Test and release your project automatically in GitHub using workflows
The folder example_workflows
in the template repository you are using contains some suggestions for different automated workflows you can put in place. For example, build-release.yml
tests your code with pytest
, isntalls it locally on a test machine and runs some code to check it works (you will have to change this to suit your script), and then builds the binaries. You need to create a release tag using the instructions above, and then set the workflow to run on this tag.
Additionally, this folder contains build-package.yml
that stores artifacts for you following a successful build, and python-app.yml
which is the basic example workflow GitHUb provides that will test your code with Pytest
.
These workflows can be set to run everytime someone initiates a pull request against the main branch, and can be used to ensure that opnly code which passes all tests can be merged into the main branch.
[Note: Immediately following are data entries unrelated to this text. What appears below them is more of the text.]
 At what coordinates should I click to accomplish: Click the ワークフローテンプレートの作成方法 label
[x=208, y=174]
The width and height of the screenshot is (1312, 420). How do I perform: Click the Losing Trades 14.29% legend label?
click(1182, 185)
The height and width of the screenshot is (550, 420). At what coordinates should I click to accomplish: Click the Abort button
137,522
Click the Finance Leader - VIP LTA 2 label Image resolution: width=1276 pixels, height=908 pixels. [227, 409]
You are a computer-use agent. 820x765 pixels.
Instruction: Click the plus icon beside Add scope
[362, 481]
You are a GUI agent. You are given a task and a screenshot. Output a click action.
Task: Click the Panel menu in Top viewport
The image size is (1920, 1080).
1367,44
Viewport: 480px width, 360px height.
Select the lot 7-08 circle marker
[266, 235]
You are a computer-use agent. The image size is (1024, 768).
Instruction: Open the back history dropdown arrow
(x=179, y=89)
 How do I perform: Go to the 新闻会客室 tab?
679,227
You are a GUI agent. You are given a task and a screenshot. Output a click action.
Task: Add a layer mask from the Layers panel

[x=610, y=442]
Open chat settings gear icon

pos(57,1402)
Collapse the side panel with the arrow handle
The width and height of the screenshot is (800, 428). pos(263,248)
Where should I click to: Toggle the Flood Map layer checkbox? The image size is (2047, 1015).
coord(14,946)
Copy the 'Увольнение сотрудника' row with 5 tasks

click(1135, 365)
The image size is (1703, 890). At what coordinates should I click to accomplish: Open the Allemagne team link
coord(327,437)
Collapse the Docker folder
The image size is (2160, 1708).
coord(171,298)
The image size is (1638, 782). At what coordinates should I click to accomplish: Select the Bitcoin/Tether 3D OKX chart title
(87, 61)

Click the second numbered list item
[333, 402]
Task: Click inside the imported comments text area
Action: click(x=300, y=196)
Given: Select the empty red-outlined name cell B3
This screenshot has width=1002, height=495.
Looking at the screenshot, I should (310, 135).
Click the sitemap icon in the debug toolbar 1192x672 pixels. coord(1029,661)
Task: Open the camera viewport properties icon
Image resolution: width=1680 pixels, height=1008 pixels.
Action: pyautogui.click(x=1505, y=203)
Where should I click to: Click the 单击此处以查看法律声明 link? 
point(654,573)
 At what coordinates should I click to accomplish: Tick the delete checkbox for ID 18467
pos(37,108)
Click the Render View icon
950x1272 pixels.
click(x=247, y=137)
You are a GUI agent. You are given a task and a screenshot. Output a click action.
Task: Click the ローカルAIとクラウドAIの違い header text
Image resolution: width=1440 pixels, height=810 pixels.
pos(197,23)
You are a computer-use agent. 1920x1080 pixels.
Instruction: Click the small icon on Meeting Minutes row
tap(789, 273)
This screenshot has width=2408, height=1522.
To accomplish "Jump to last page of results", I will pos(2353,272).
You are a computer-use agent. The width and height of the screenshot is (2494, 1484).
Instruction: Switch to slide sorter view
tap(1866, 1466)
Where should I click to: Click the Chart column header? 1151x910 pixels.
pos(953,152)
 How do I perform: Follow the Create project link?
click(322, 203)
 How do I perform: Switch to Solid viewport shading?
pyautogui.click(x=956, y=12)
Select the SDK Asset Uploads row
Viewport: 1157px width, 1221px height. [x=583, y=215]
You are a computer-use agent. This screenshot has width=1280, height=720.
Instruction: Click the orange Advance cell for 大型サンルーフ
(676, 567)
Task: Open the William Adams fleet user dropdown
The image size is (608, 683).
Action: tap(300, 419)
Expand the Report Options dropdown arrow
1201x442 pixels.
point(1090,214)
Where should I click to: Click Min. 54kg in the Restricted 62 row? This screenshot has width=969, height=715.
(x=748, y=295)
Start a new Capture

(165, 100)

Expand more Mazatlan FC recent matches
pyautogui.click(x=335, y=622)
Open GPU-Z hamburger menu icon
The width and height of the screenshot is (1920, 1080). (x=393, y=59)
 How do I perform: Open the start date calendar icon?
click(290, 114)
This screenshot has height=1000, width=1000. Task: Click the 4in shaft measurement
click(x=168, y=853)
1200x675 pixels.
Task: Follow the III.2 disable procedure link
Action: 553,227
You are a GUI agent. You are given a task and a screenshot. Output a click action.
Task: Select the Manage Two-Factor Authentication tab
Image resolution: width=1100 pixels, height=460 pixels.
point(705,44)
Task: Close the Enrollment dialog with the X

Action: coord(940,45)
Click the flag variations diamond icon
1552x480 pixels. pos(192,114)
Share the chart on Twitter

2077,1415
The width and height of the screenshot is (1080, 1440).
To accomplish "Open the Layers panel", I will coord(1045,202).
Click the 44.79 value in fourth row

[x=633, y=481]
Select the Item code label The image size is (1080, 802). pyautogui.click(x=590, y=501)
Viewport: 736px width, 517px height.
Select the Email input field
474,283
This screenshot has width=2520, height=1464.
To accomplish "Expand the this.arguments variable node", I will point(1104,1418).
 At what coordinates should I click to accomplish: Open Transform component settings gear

Completing our documentation
We mentioned in Session 3 that the README file should contain the following (sections we have already filled in are crossed out):
Project titleProject Description- How to install and run the project
- How to use the project
Credits and acknowledgements
You can now add some details for number three, How to install and run the project; keep it short and simple, like this:
Create a virtual environment with pip available. From within this env, simply run the
pip install
command with the url of the desired packaged binary:
bash python -m pip install https://github.com/murphyqm/swd3-testing-ghcodespaces-demo-repo/releases/download/v0.0.1-alpha.2/hypot-0.0.1.tar.gz
You can test that it has installed correctly by running:
bash python -c "import hypot.calc;print(hypot.calc.squared(2))"
You can add this in to both your README file and into your docs by adding a markdown snippet like this (edited to point to your specific URL):
# To install the package with pip
Create a virtual environment with pip available. From within this env, simply run the `pip install` command with the url of the desired packaged binary:
```bash
python -m pip install https://github.com/murphyqm/swd3-testing-ghcodespaces-demo-repo/releases/download/v0.0.1-alpha.2/hypot-0.0.1.tar.gz
```
You can test that it has installed correctly by running:
bash
```
python -c "import hypot.calc;print(hypot.calc.squared(2))"
```
For the How to use the project section, you can give a brief outline of the maths behind the code, give an example of useage, and explain how you want people to cite the code if they do use it. You can add in your Zenodo DOI badge here, and an example citation, and point people to your CITATION.ctf
file if they would prefer that format. See this library guide on how to format a code citation.
Citation file
In addition to describing in your README how you want people to cite your code, you can additionally provide a citation file. Use this tool to generate a ctf file for your code. You can also use the converter at the previous link to convert your ctf file into a BibTex entry and other formats that might be useful to have in your repository.